Horse Feathers features some of the brothers' finest routines. When Wagstaff visits the local speakeasy to recruit star football players Mullen (James Pierce) and McHardie (Nat Pendleton), he finds the door guarded by Baravelli, who tells Wagstaff he can't come in unless he knows the password (kicking off a hilarious give-and-take between the two). Later on, after Baravelli and Pinky have enrolled at Huxley, they attend an anatomy class being taught by none other than Professor Wagstaff (when he asks the class what a corpuscle is, Baravelli replies "That's easy! First is a Captain, then a Lieutenant, then is a corpuscle"). This all leads up to the film's best sequence: the big game against Darwin, during which the brothers break every rule in the book. At one point, they even use a horse-drawn chariot to score a touchdown!
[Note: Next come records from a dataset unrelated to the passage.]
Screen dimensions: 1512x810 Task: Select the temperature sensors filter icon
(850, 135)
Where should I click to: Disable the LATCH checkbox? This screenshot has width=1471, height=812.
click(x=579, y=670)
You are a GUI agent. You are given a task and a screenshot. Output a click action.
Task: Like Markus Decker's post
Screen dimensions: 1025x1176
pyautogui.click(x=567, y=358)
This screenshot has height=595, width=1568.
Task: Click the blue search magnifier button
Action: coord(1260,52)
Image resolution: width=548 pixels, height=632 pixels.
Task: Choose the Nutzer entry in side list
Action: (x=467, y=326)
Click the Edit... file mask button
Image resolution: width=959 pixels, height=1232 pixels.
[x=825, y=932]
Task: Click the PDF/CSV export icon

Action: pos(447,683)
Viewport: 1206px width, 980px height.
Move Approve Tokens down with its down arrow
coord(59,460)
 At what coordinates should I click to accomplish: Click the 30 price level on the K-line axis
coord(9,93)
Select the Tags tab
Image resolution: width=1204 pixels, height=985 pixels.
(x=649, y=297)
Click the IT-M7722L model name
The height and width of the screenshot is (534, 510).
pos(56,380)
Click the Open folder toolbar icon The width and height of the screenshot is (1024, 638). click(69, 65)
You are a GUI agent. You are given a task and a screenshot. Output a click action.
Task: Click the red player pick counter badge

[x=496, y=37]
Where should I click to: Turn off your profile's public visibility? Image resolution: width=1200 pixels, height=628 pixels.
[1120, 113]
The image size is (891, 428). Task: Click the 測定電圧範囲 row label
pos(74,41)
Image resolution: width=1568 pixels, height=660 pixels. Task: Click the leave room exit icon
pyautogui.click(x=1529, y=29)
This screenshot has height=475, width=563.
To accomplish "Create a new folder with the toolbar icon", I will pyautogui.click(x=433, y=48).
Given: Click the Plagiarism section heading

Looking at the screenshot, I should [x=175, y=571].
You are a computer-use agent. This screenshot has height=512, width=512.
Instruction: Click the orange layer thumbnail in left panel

Altogether, The Marx Brothers made a dozen movies over a twenty year period, starting with The Cocoanuts in 1929 (a filmed version of one of their early plays) and ending with 1949's Love Happy, which co-starred a young blonde bombshell named Marilyn Monroe. Sadly, not all of their films are classics (their last consistently funny movie was 1937's A Day at the Races), yet, even in their lesser pictures, the brothers sometimes achieved greatness (At the Circus features my favorite Marx Brothers musical number, Groucho's toe-tappin "Lydia the Tattooed Lady"). And even though the siblings' Hollywood output was limited, some of the comedies they left behind, Horse Feathers included, are pure gold.